Effectiveness and Safety of the Ulthera® System for Skin Laxity in the Lower Face, Submentum and Neck

Inclusion Criteria:

• Mild to moderate lower face, submental and/or neck laxity, that is amenable to improvement with non-invasive intervention and not severe enough for surgical intervention.
• Willing to abstain from all other aesthetic treatments on ANY part of the face, submentum or neck, including but not limited to injectable fillers, implants, neurotoxin, skin peels, laser treatments, surgical treatments, etc. for the clinical investigation's duration.
• Willing and able to refrain from chronic use of aspirin, ibuprofen, naproxen, or other nonsteroidal anti-inflammatory drugs (NSAIDs) for 10 to 14 days post-treatment.
• Has an adequate understanding of the Chinese language.
• Willing and able to comply with protocol requirements.

Exclusion Criteria:

• Scarring in area(s) to be treated.
• Any active implants.
• Any metallic implants in area(s) to be treated.
• Any open wounds or lesions, including active herpes simplex, in the area(s) to be treated.
• Presence of an active systemic or local skin disease, including active, cystic, or severe inflammatory acne in the area(s) to be treated.
• History of keloid formation or hypertrophic scarring.

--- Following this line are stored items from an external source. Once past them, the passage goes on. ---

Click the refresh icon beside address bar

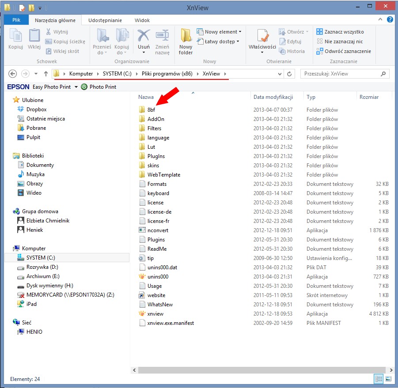290,74
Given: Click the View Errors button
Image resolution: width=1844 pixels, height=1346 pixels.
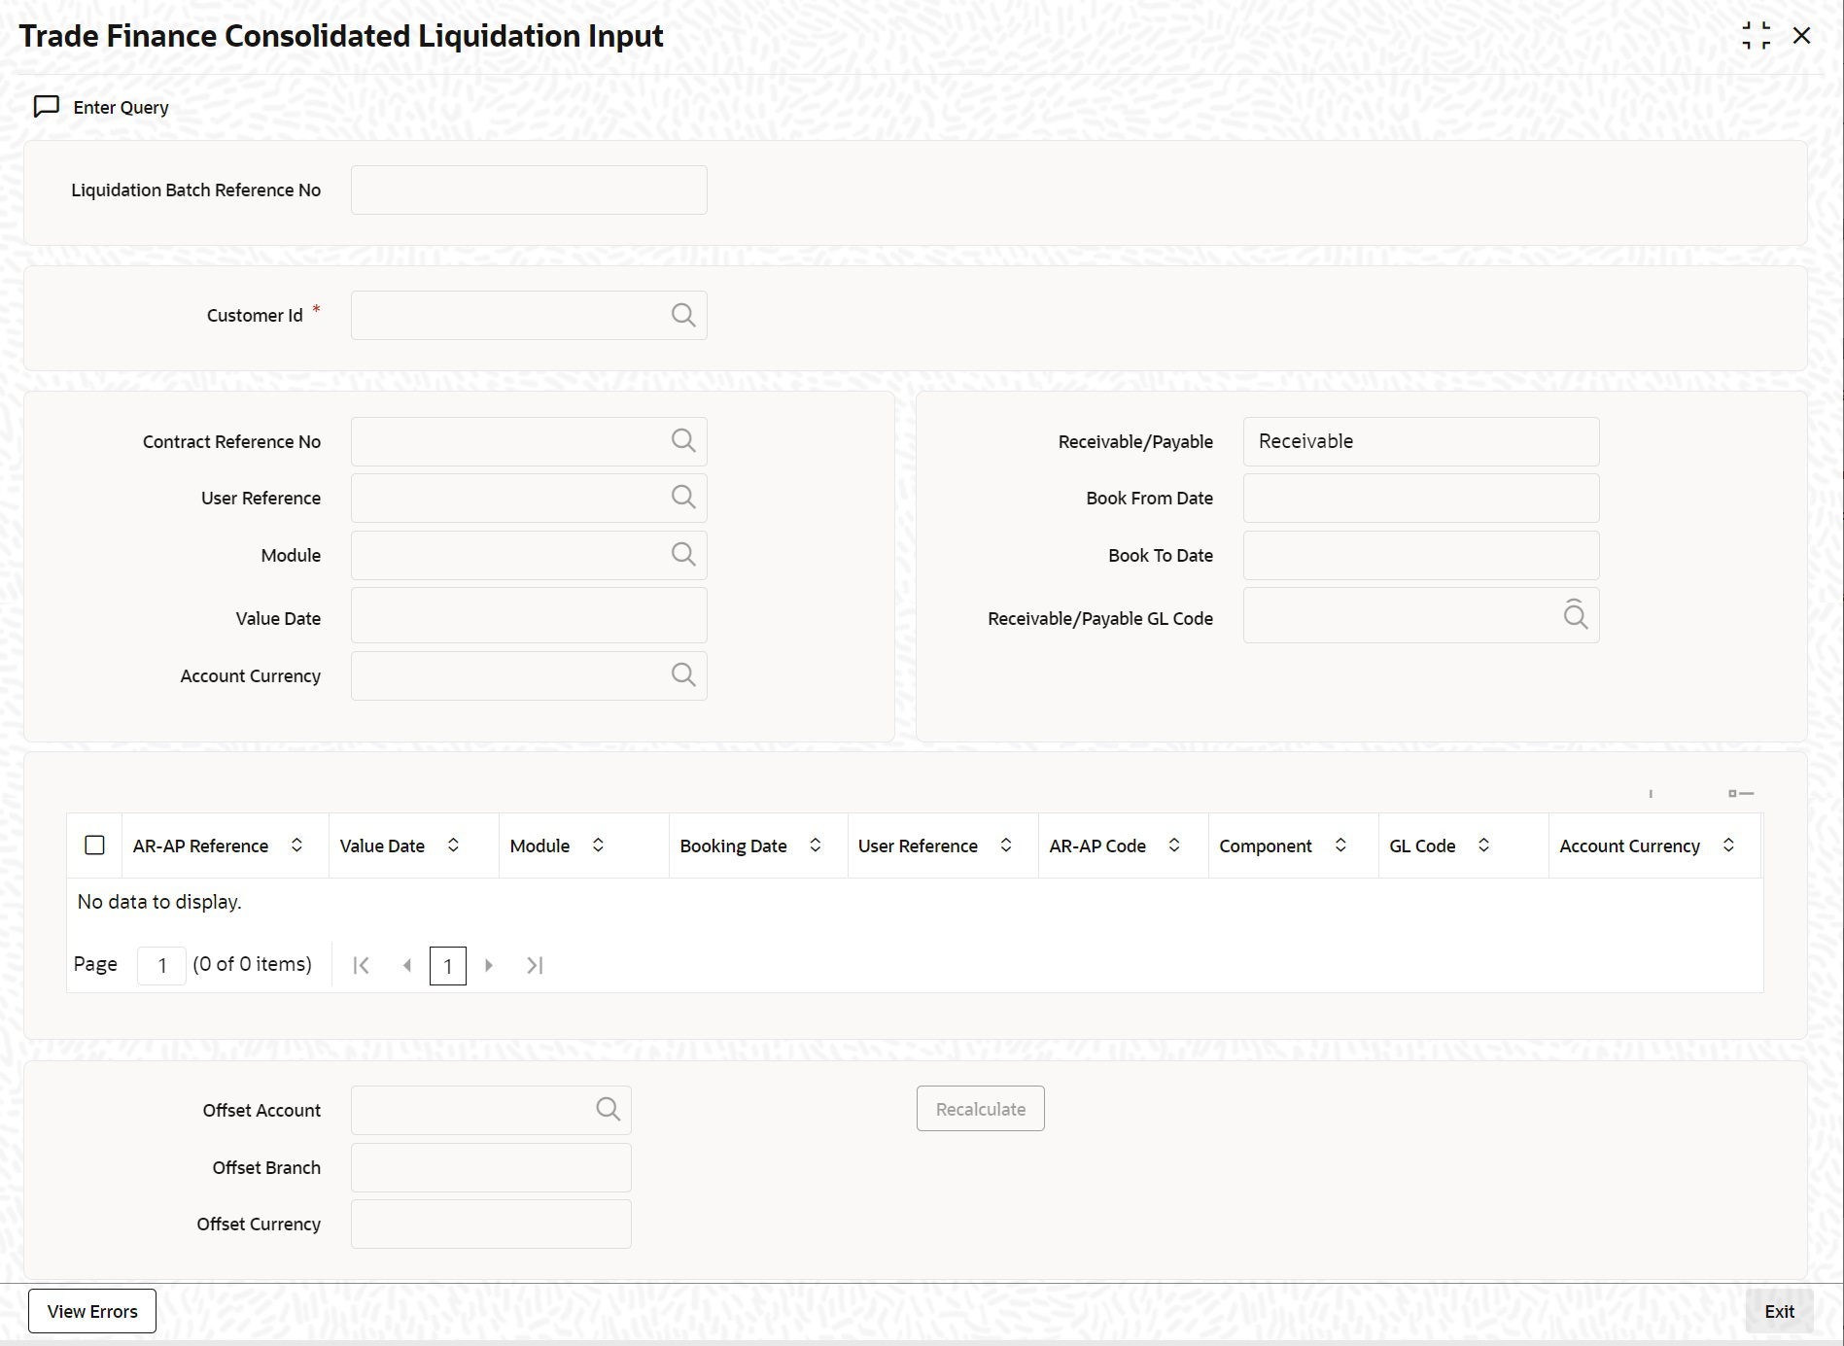Looking at the screenshot, I should pos(92,1311).
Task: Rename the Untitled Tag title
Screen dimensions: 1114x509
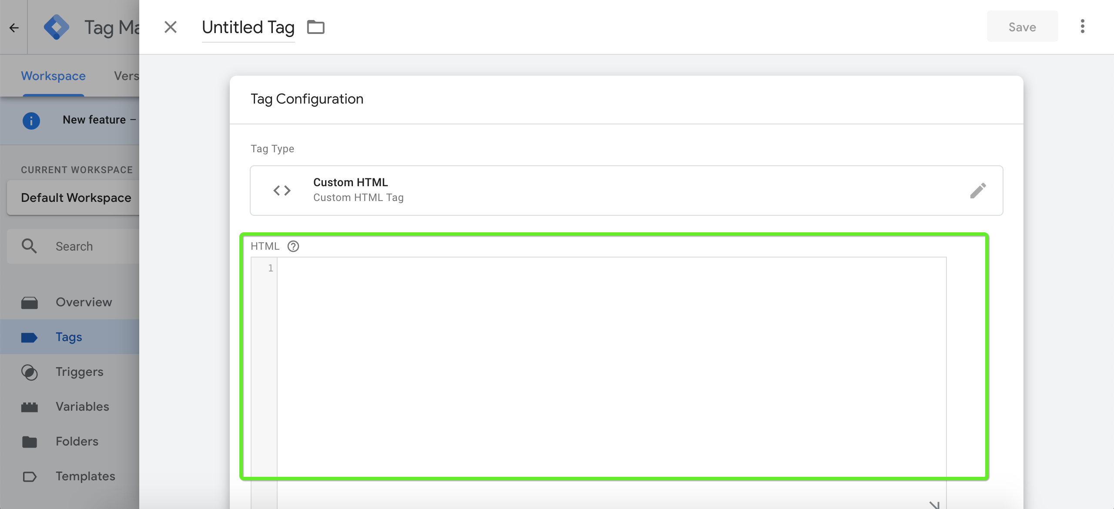Action: [248, 27]
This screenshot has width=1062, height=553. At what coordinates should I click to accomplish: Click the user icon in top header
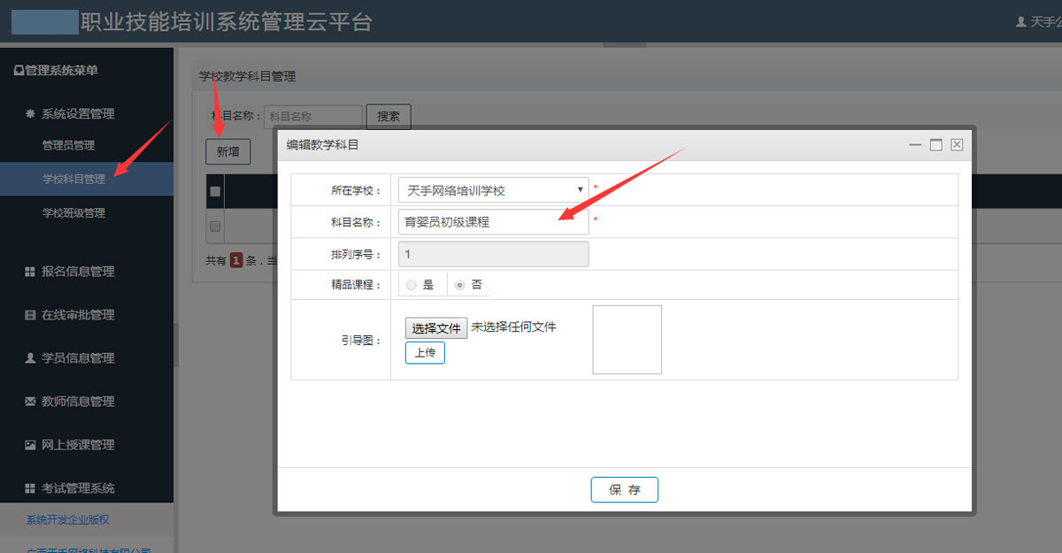pyautogui.click(x=1021, y=22)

• History of the following cosmetic treatments in area(s) to be treated:

  • Skin-tightening procedure,
  • Injectable crosslinked hyaluronic acid (HA)/collagen temporary dermal fillers of the lower face, submentum or neck within the past 12 months.
  • Injectable non-crosslinked HA dermal fillers of the lower face, submentum or neck within the past 6 months.
  • Injectable semi-permanent/permanent facial fillers
  • Neurotoxin treatment of the lower face, submentum or neck within the past 6 months.
  • Liposuction of the lower face, submentum or neck within the last 12 months.
  • Fat grafting of the lower face, submentum or neck within the last 12 months.
  • Deoxycholic acid within the last 12 months; and/or
  • Chemical peeling or dermabrasion treatments within the past 12 months.
  • Cryolipolysis
• Had prior surgery in the lower-facial area and/or neck/submentum or has a permanent implant or graft in the lower-facial area that could interfere with effectiveness assessments.
• Has undergone oral surgery in the past 30 days.
• Participants who have used isotretinoin or other retinoid medications within 6 months prior to enrollment or have applied topical retinoid-containing medications on the face or neck area within 2 weeks prior to enrollment or planning such treatments during the study period.
• Marked facial asymmetry, deep dermal scarring, or thick sebaceous skin in the full face.
• Severe solar elastosis.
• Facial nerve palsy or history of facial nerve palsy.
• Tattoos in the area(s) to be treated (excluding microblading eyebrow).
• Current smoker or history of smoking in the last 12 months.
• Current daily user of any nicotine-containing products
• Is a female of childbearing potential1 and not using medically effective birth control 2 or is pregnant, lactating, or planning to become pregnant during the clinical investigation.